GRAZIER Mr Fred Whitby of Rocky Hall has farm buildings that have experienced and endured the strong winds that can strike the region during October for many years.
One of the historic buildings on his property, however, could not.
The old Rocky Hall Butter Factory, used for many years as a hayshed, succumbed to wild weather and was reduced to a collapsed pile of timber beneath a roof in the last high winds to hit the Towamba river flats on which the building stood.
"There must have been an exceptionally strong gust," Mr Whitby said.
"Although some of the timbers had deteriorated on the lean-to on the upstream side, most of the timbers were as solid as the day they were put there.
The old building seemed pretty sturdy."
Mr Whitby said that when he went down to his mailbox at 5.30pm on October 28 the mailman, who had just driven up the road, told him that the building had come down.
The butter factory stood as a landmark to people travelling through Rocky Hall for years; even visitors passing through on their way to and from the Monaro via the South East National Park would comment on the building and stop to take photographs.
It was constructed by the Rocky Hall Dairy Company in 1896 and operated for 30 years.
Cream from the dairy farms of Rocky Hall then went to the Pambula factory until that, too, closed.
Mr Whitby said it was one of the oldest dairy co-operatives in NSW, older even than the Bega Dairy Co-operative.
Mr Whitby still has ledgers from the factory in his care, along with many old photographs that date from a time when Rocky Hall was a thriving village.
The ledgers date from 1896 and record deliveries and payments to the dairy farmers who supplied cream to the factory.
Names that are synonymous with Rocky Hall, Wyndham, Burragate and their outlying regions include Whitby, Grant, Kerr, Robertson, Rixon, Sherwin, Ryan, Underhill, Collins, Knightly, Travers and the Elphick brothers.
Regular Cathcart suppliers included Crotty, Stewart, Mawson, O'Reilly, Griffiths and Baker.
However, in 1918 the factory that most Cathcart suppliers sent their butter to must have closed temporarily, because there was a sudden influx of suppliers from the Monaro.
They included Gerathy, Vernon, Murphy, McMahon, Maddern, Stove, Solomon, Kimber, Ingram, Gaunson, Overend and many more names that are well-known throughout the region.
During the month of November, when the numbers of suppliers was swelled by the Cathcart influx, two amounts of butter produced are recorded; 15,903 and 32,425 lbs of butter.
While the factory was not among the region's biggest, it was among the best.
Mr Whitby says butter produced at Rocky Hall was sent to London and took prizes there.

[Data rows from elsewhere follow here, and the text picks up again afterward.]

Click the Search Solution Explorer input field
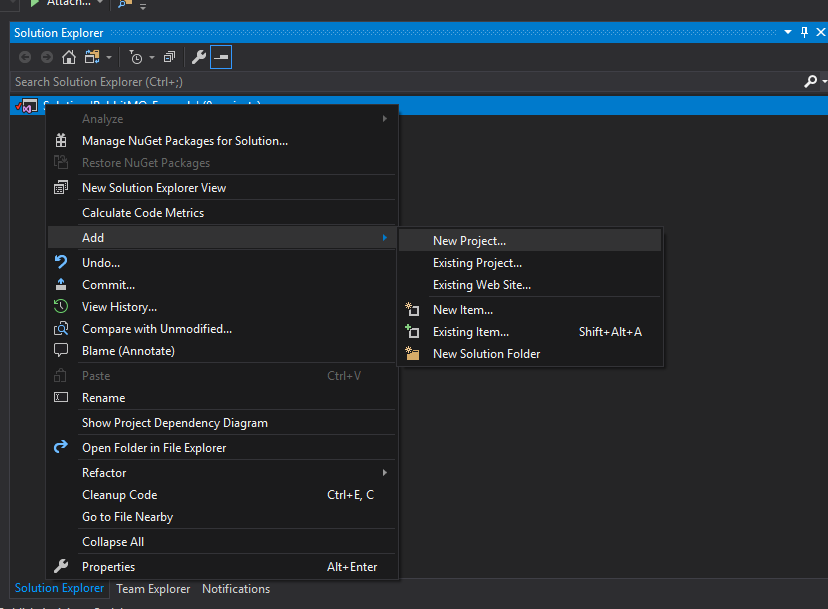This screenshot has height=609, width=828. pos(200,82)
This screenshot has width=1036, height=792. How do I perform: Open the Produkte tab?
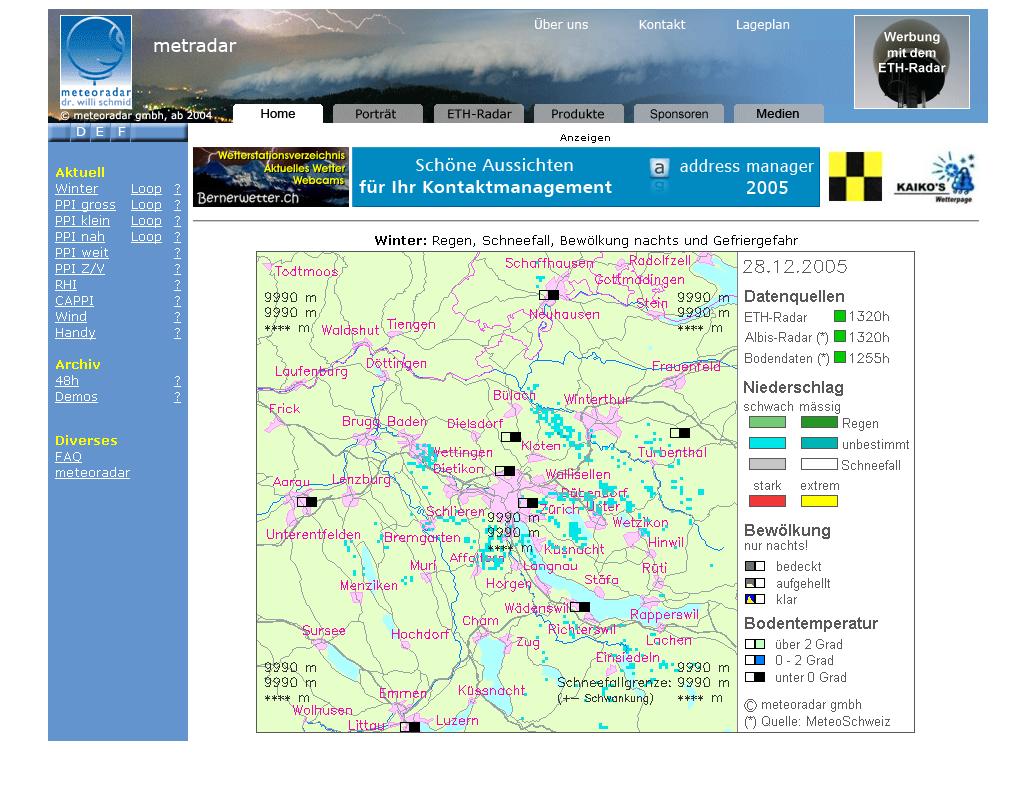(x=577, y=114)
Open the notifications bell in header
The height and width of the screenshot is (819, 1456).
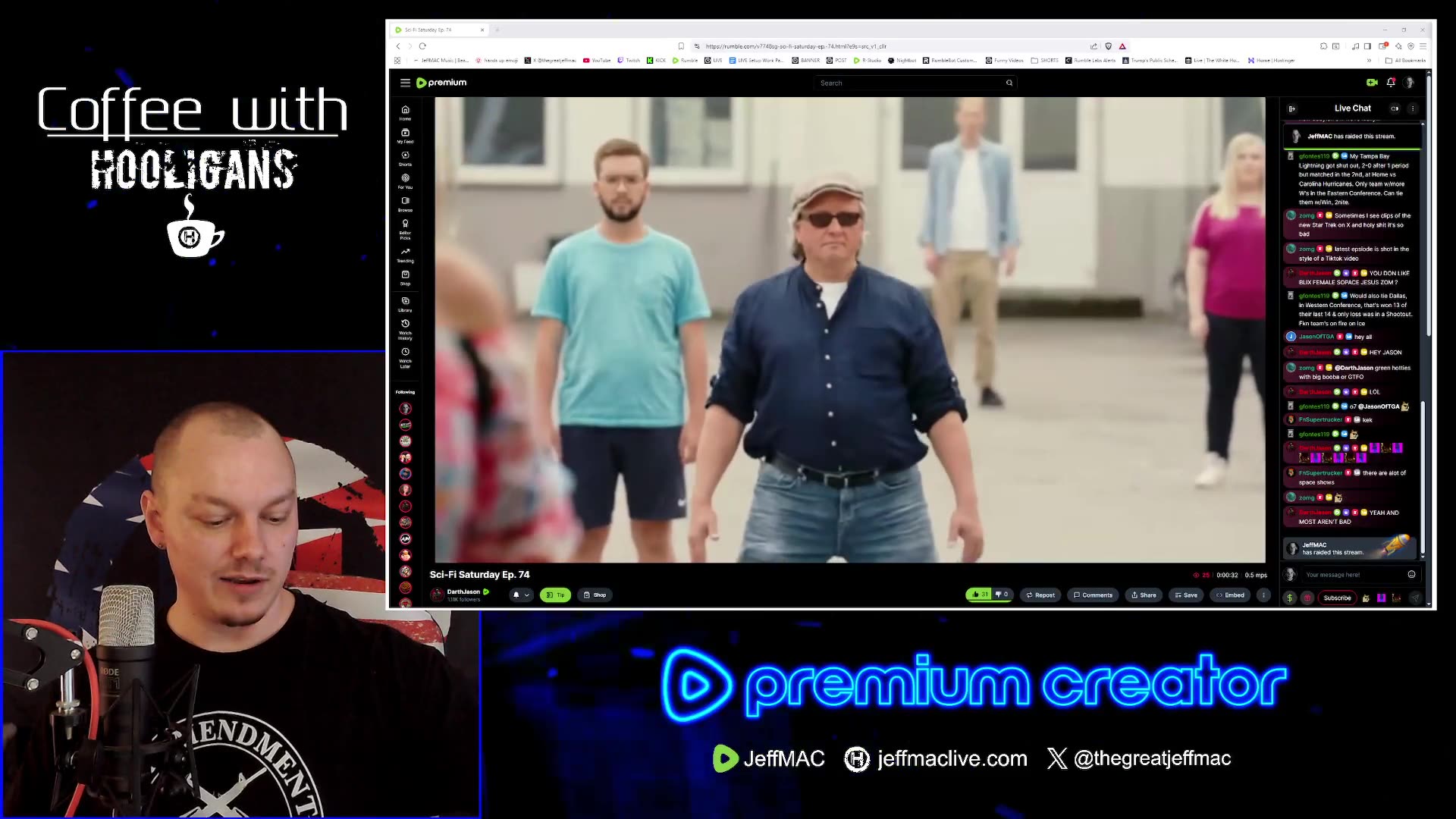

A letter slipped into the pages of one 1918 ledger from Foley Bros, Australian Merchants based in Sydney, states:
"We have the pleasure to hand you herewith account sales for 80 boxes of butter which we had stored on your account and have forwarded cheque for the profit - 43 pounds 14 shillings to your bank as usual and we trust this will meet with your approval.
"You will see that for the butter we sold in Melbourne we secure 150/- and 160/- per cent and we feel convinced that no other factory in your district has done better than you have with their government butter.
"Trusting to have larger consignments from you and thanking you in anticipation, etc."
However, times were changing.
A big drought hit in 1923 and the Whitby family, backbone of the Rocky Hall dairy industry, stopped supplying the factory.
"The factory was under severe stress from then on," Mr Whitby said.
"By 1924 the motor lorry transport had progressed and farmers could send their cream to Pambula."
A paragraph from the Bombala Times in 1924 states that the Rocky Hall Dairy Company building, plant and machinery were for sale.
The building continued to provide cover for large quantities of hay, invaluable to the farmers in times of drought.
The fact that the recent drought resulted in lower stocks of hay than usual inside the building has been put forward as a reason that it was less able to withstand strong winds.
It stood as a link to the times when Rocky Hall boasted a general store, pub, post office and church as well as the school, hall and butter factory.
Now that link with the past is gone, and only the school (now a pre-school and community centre) and hall remain to indicate the village that Rocky Hall once was.
The Rocky Hall community is indebted to Mr Whitby, whose knowledge of the area is extensive, for keeping the history of a bygone time alive.